Un rumor de voces recorrió el público como una sombra funesta. Los
estudiantes de Grimm, refugiados todos detrás de la barra, se taparon la boca
con las manos. Sobre el escenario, dos de las tres supuestas Hadas permanecían
inmóviles (aunque Astreo se tambaleaba) y en actitud desafiante. Rubí y
Esmeralda, en cambio, aprovecharon la duplicidad de sus colores y se ocultaron
detrás de Aurora y del Astrólogo para evitar ser apresadas; a fin de cuentas, esos dos
esperpentos no eran más que impostores para ellas, seguramente contratados a
última hora por Azul para no perder la oportunidad de cantar en su último
espectáculo, ante la ausencia de las Hadas originales.

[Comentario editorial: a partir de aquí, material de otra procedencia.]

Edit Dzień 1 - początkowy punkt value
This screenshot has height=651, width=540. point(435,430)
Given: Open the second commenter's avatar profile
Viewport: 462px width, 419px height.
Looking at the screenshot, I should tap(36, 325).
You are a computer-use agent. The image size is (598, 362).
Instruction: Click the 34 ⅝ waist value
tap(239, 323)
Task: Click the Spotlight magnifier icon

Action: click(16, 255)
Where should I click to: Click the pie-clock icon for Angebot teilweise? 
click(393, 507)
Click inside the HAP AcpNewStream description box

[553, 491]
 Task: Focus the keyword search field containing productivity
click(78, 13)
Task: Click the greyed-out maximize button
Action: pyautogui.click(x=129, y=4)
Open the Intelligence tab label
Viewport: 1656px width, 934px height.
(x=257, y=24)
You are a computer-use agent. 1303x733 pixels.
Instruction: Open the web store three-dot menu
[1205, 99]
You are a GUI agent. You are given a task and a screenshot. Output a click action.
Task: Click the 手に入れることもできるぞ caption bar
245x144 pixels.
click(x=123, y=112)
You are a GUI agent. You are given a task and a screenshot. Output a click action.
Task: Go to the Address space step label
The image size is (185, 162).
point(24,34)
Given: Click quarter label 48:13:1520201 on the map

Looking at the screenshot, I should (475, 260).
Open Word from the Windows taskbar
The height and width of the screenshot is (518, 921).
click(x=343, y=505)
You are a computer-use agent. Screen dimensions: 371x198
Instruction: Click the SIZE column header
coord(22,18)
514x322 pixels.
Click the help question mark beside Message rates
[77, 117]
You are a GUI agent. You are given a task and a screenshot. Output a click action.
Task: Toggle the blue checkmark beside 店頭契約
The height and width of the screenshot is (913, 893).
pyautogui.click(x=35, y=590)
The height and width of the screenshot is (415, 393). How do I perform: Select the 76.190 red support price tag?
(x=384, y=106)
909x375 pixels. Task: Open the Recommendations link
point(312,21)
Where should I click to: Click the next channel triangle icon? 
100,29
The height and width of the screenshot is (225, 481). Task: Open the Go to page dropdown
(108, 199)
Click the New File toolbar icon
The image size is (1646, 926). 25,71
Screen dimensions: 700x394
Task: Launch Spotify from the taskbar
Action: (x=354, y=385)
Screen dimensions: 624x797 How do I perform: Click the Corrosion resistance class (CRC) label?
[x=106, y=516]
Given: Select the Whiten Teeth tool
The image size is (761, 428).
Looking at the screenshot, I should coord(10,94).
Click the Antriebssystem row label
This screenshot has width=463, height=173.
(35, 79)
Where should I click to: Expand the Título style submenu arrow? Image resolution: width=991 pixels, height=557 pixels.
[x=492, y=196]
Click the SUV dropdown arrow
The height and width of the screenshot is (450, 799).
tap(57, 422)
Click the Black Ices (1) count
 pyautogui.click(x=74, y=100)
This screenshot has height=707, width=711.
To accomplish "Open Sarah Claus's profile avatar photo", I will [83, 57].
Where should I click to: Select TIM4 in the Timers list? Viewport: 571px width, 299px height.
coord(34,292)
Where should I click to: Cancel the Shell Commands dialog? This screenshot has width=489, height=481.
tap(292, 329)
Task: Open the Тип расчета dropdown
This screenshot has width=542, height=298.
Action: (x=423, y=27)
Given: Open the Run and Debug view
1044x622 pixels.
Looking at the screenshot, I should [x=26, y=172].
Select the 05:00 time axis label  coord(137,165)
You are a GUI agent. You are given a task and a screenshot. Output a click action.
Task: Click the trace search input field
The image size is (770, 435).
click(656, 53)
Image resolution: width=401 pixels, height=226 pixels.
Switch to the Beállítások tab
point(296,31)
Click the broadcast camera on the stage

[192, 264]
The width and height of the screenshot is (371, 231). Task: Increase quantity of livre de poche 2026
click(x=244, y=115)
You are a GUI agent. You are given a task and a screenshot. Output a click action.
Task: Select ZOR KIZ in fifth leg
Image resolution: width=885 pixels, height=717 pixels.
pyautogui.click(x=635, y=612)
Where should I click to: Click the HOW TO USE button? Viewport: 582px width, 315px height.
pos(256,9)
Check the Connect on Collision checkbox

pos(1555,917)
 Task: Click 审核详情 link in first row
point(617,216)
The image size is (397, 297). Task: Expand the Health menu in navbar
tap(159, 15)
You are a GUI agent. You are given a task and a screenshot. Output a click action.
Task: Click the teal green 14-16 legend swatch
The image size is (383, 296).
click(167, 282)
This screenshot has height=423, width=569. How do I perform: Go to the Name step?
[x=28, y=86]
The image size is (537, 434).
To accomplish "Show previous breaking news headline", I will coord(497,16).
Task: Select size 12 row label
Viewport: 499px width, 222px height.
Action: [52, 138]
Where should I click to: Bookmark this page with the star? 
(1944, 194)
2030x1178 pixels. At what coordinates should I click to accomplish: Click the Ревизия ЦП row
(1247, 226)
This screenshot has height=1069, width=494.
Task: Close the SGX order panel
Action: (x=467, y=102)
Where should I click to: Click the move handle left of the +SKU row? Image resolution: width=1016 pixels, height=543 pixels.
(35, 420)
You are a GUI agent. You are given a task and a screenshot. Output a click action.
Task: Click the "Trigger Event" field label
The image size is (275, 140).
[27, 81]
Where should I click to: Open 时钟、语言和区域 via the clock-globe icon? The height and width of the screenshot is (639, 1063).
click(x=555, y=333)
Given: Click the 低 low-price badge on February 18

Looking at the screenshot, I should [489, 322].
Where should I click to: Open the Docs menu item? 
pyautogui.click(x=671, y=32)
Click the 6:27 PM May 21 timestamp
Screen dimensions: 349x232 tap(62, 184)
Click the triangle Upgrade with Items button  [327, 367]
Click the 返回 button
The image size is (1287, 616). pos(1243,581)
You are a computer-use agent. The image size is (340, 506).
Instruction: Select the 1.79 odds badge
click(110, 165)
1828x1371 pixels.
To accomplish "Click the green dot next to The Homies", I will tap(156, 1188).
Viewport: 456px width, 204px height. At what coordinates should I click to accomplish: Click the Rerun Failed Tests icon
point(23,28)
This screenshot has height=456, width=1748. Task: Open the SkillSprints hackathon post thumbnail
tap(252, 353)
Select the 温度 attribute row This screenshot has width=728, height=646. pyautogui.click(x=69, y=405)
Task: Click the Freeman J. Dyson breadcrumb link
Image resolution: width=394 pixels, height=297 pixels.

–¡Silencio he dicho! –bramó el Capitán, disparando de nuevo su revólver al
aire, pero apuntando esta vez en diagonal para que, si algo tenía que caer del
techo, lo hiciera sobre otro de los allí presentes.
–Señor, estoy seguro de que este es el sitio; es idéntico al descrito en el
libro que…
–¡Calla, imbécil! –gritó el Capitán a otro Guardia, que Rosa reconoció como
uno de los que guardaba la habitación de Iván de la Residencia y a quien había
entregado las memorias de Azul–. ¡No es difícil adivinar que este es un antro
de perversión y de actividades ilegales! Si los que pretendían secuestrar al
Príncipe no se entregan en treinta segundos –dijo ahora al público– ¡todos pasaréis
la noche en la cárcel!
Rubí y Esmeralda se escondieron ahora detrás del telón, sin saber bien qué
hacer. Mientras tanto, el público comenzó a agitarse; en especial los
estudiantes de Grimm, que luchaban por tranquilizar a Gretel y Hansel y evitar
que rompieran a llorar.
–No es necesario que sigas buscando: he sido yo –Azul dio un paso al frente.
–¡No es cierto! –chilló un admirador de Zafiro desde la primera fila.
–¡Sí lo es! Todos habéis visto cómo acabo de suplantar a la impostora que
se estaba haciendo pasar por mí para darme una coartada.
–¿Eh? No, fue exactamente al revés, creo… –dijo el fan muy confundido.
–¡Traed aquí a nuestro compañero herido! –ordenó el Capitán de la Guardia
Real, y sus subordinados entraron en la taberna casi al instante, cargando en
brazos a un hombre que tenía una herida a través del cual sangraba a mares.
–Hijo, ¿qué estás haciendo? –le dijo Aurora a Céfiro en voz baja.
–Tranquila mamá: sólo cumplo mi deber como Hada madrina.
Los hombres del Capitán dejaron al Guardia herido a los pies de Azul, le
quitaron uno de sus zapatos de cristal, y comprobaron que el tacón encajaba a
la perfección en el agujero que el pobre Soldado tenía en la frente.
–¿No deberíais llevarlo a un hospital? –preguntó Azul.